Work order.
Please repeat the entries below exactly as written, leaving out any images.
Input for this task Start Marker
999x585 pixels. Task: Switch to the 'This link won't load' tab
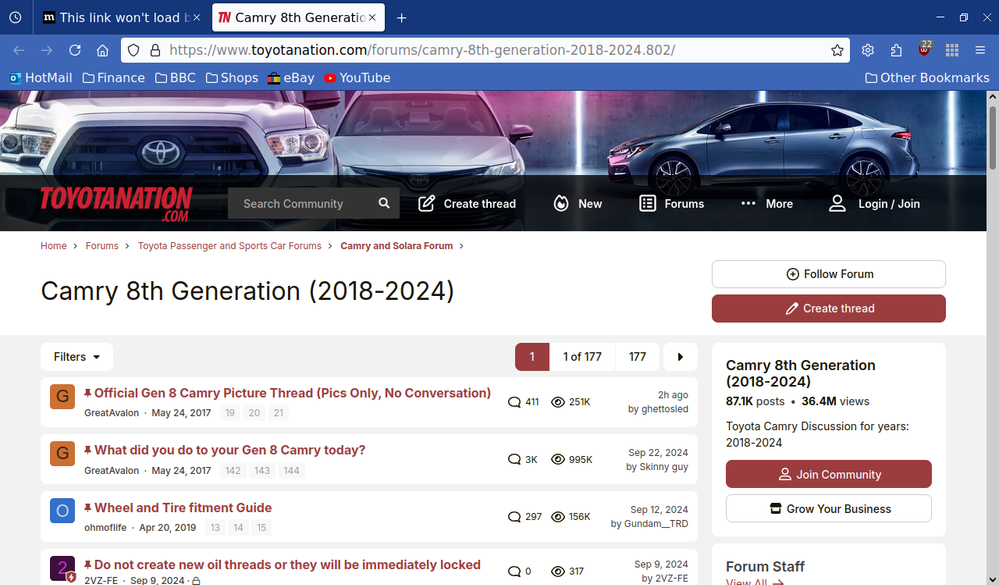pyautogui.click(x=118, y=18)
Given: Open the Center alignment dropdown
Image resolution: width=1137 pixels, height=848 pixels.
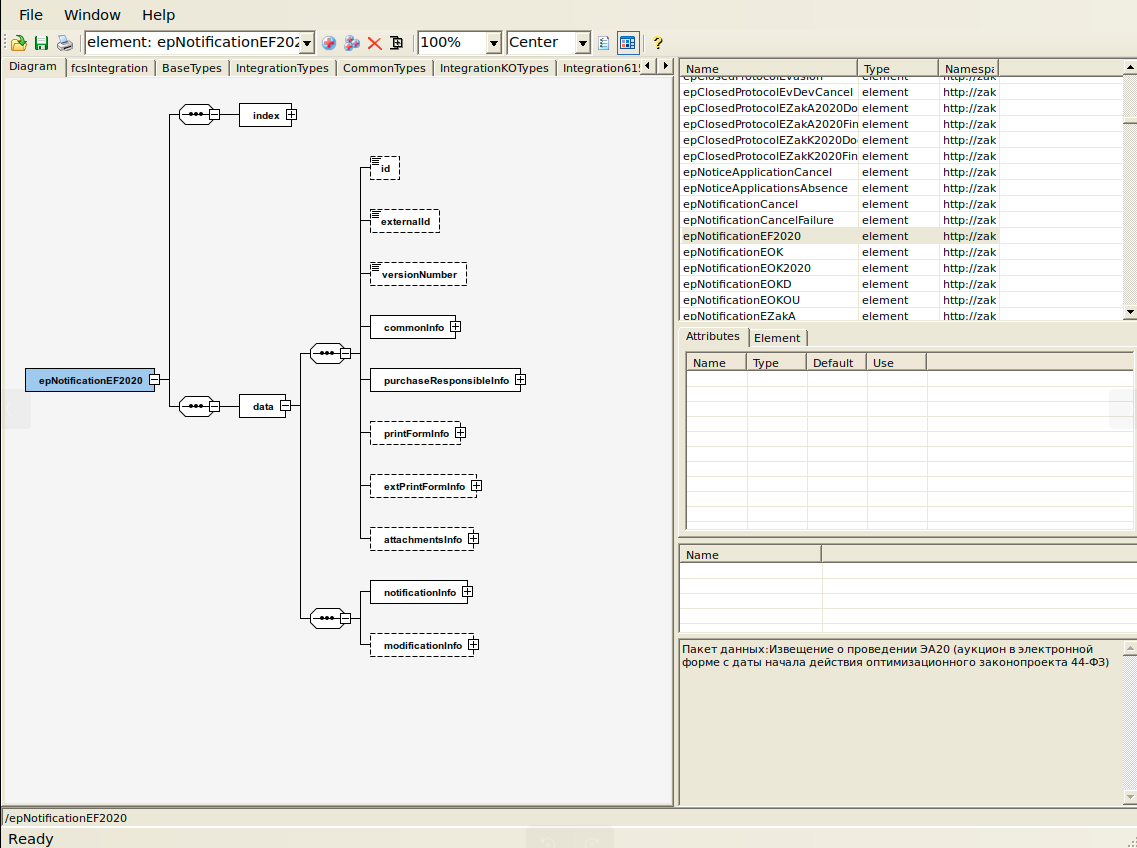Looking at the screenshot, I should 582,43.
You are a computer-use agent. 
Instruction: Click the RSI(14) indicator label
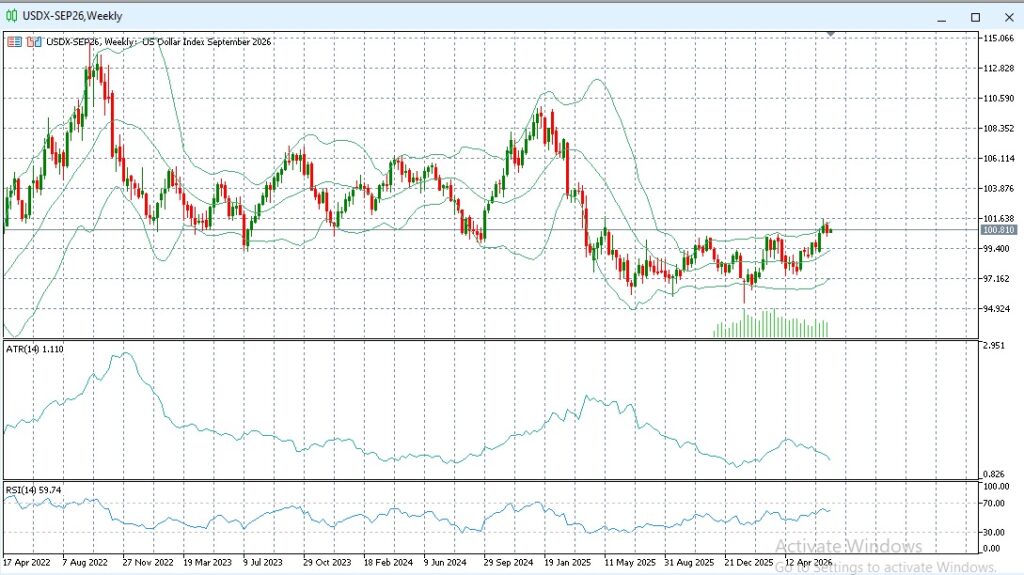[33, 490]
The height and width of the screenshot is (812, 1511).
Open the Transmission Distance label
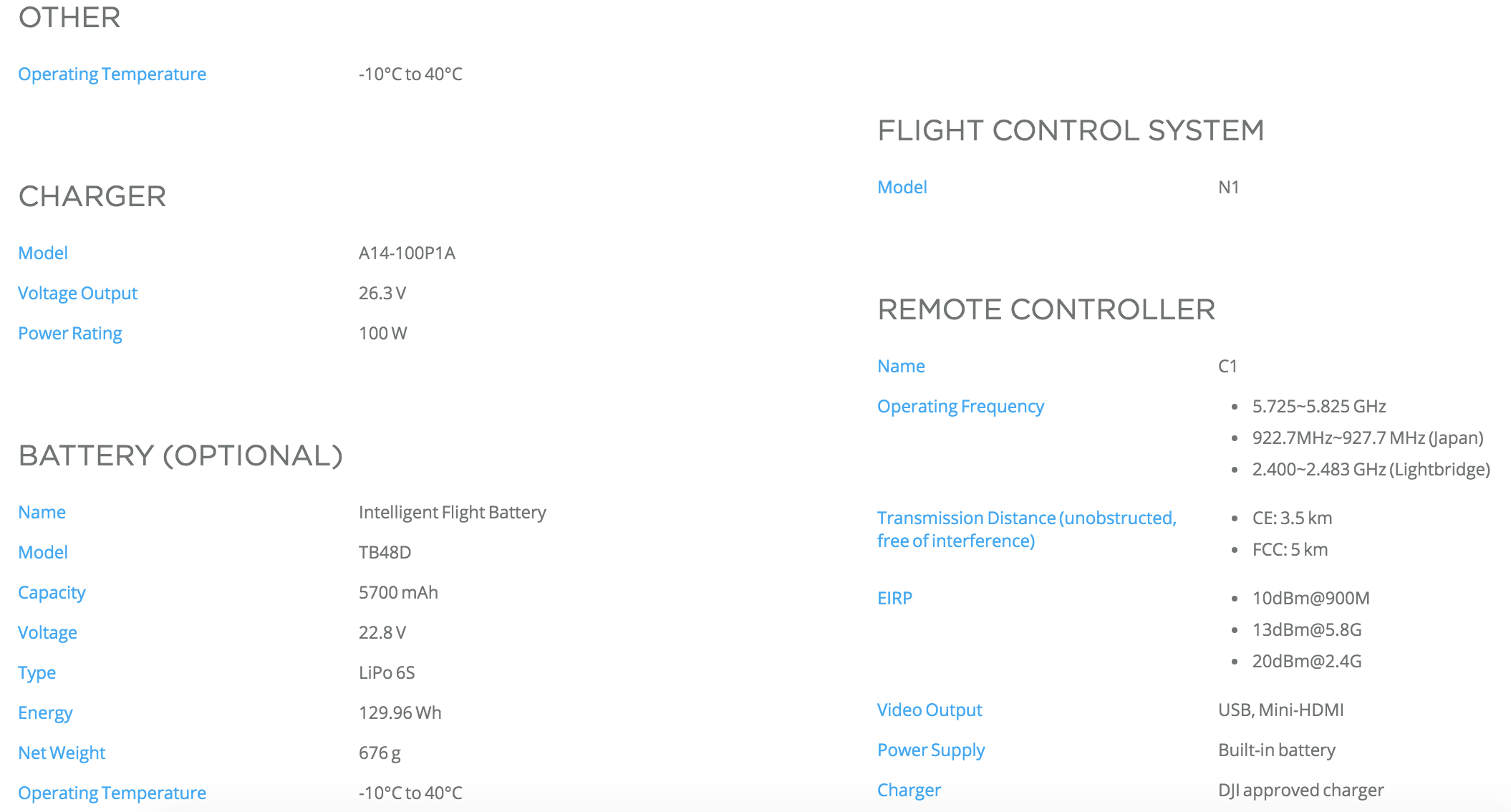click(1027, 529)
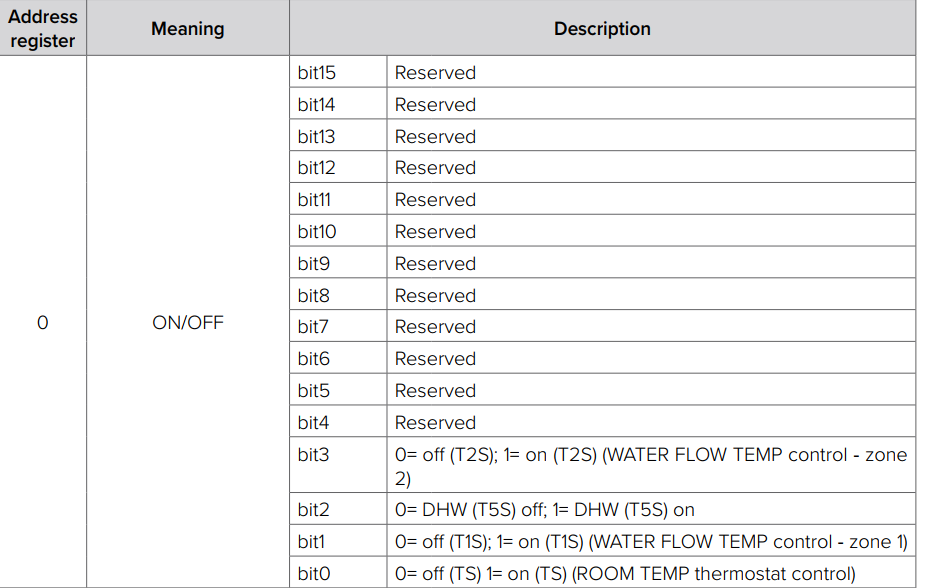Screen dimensions: 939x588
Task: Select the bit4 label cell
Action: [x=338, y=422]
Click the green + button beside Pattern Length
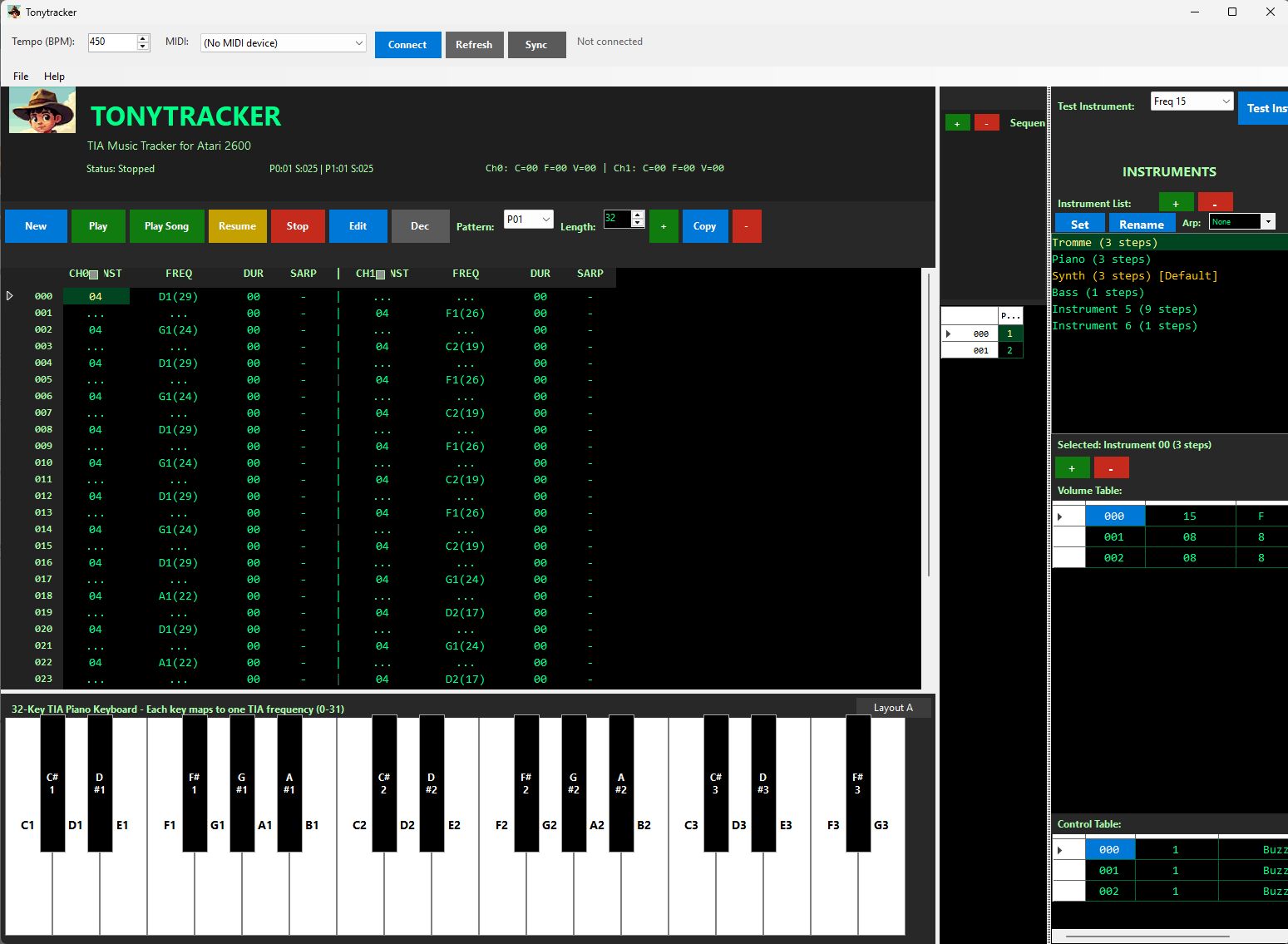The image size is (1288, 944). click(x=663, y=226)
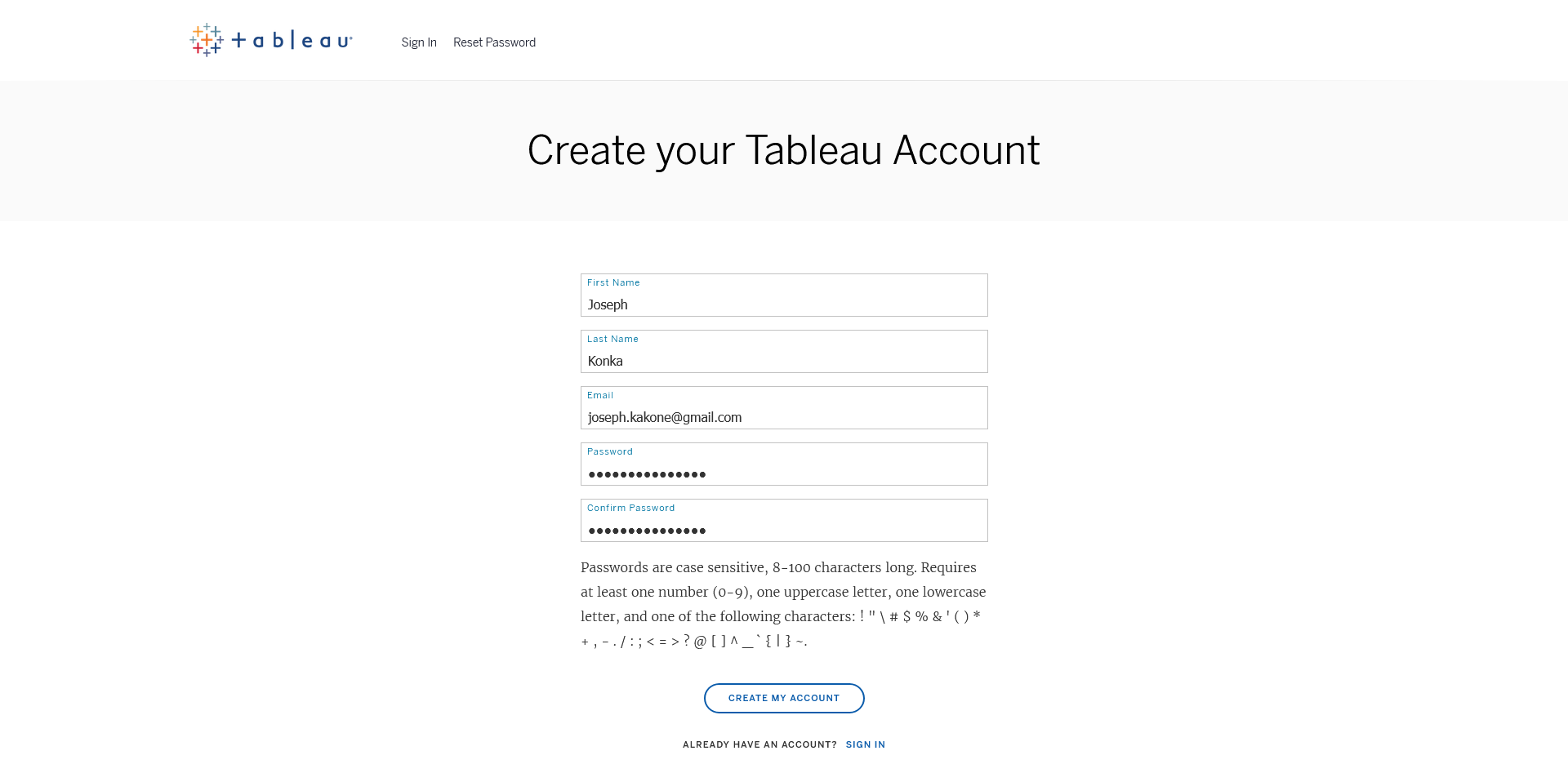Click the Tableau cross-pattern logo icon
This screenshot has height=773, width=1568.
click(x=207, y=40)
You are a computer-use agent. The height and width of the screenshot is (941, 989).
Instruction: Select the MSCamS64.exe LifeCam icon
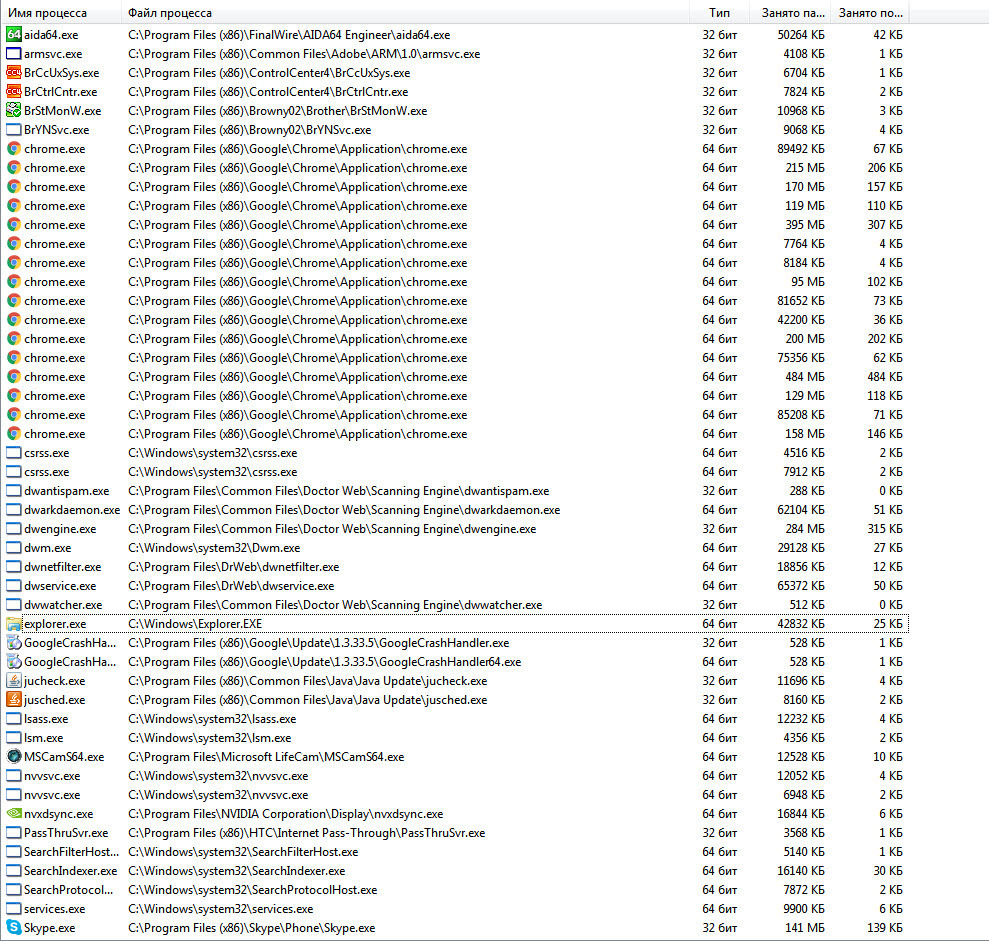13,757
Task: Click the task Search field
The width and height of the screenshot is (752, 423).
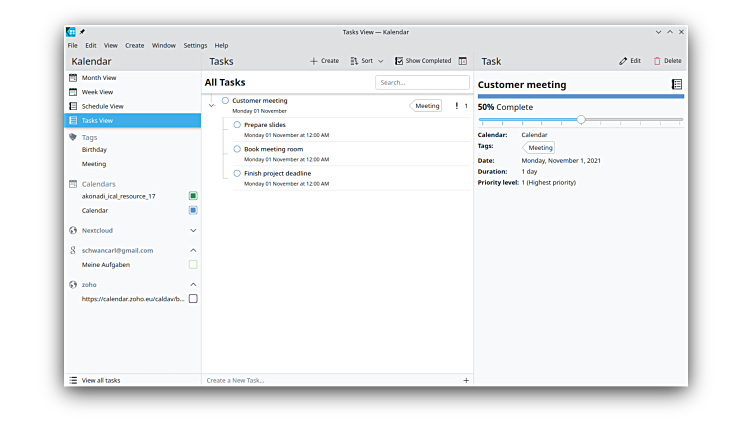Action: (x=421, y=82)
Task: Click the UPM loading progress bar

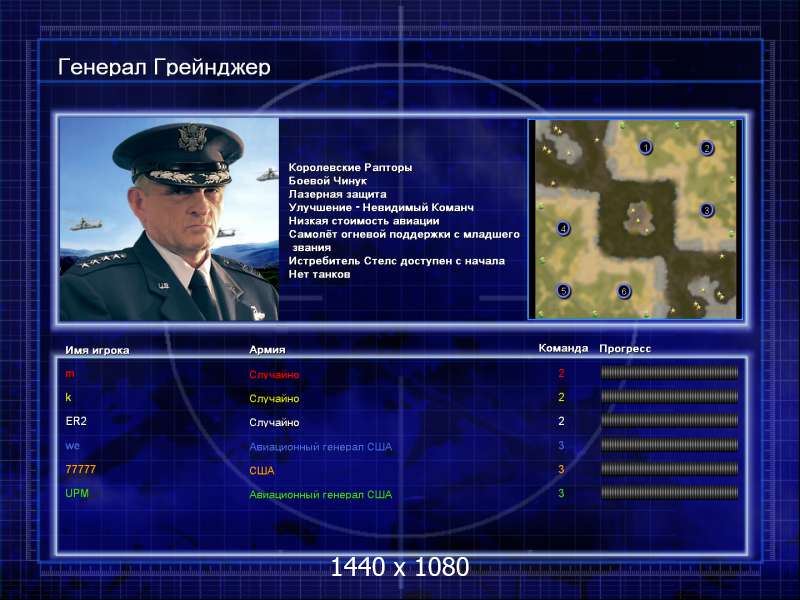Action: (669, 492)
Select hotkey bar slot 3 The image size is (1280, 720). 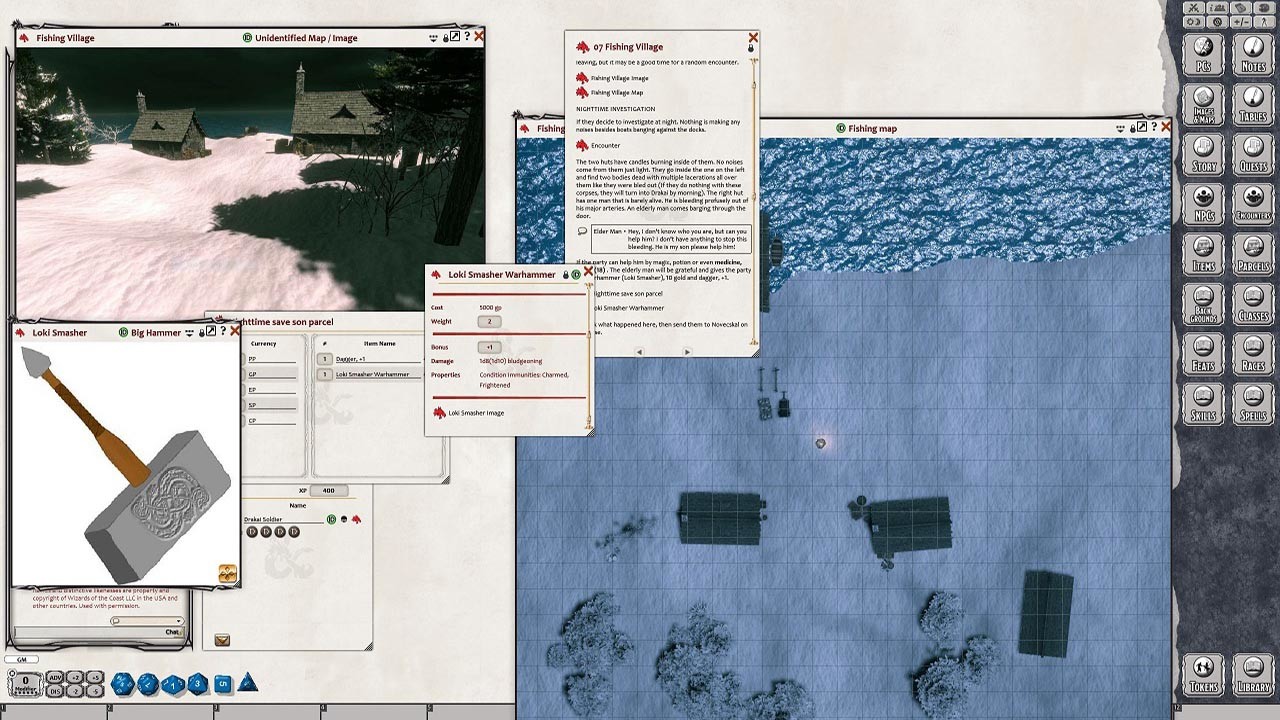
Input for this task End Marker
Output of the task.
999x585 pixels. Task: Switch to the 'This link won't load' tab
pyautogui.click(x=118, y=18)
Given: Open the Center alignment dropdown
Image resolution: width=1137 pixels, height=848 pixels.
Looking at the screenshot, I should 582,43.
You are a computer-use agent. 
Instruction: Click the RSI(14) indicator label
[33, 490]
The height and width of the screenshot is (812, 1511).
Open the Transmission Distance label
click(1027, 529)
Screen dimensions: 939x588
Task: Select the bit4 label cell
Action: [x=338, y=422]
Click the green + button beside Pattern Length
The image size is (1288, 944). click(x=663, y=226)
Click the Tableau cross-pattern logo icon
This screenshot has height=773, width=1568.
click(x=207, y=40)
You are a computer-use agent. The height and width of the screenshot is (941, 989).
Instruction: Select the MSCamS64.exe LifeCam icon
13,757
Task: Click the task Search field
The width and height of the screenshot is (752, 423).
Action: (x=421, y=82)
Task: Click the UPM loading progress bar

Action: (669, 492)
Select hotkey bar slot 3 The image size is (1280, 720). 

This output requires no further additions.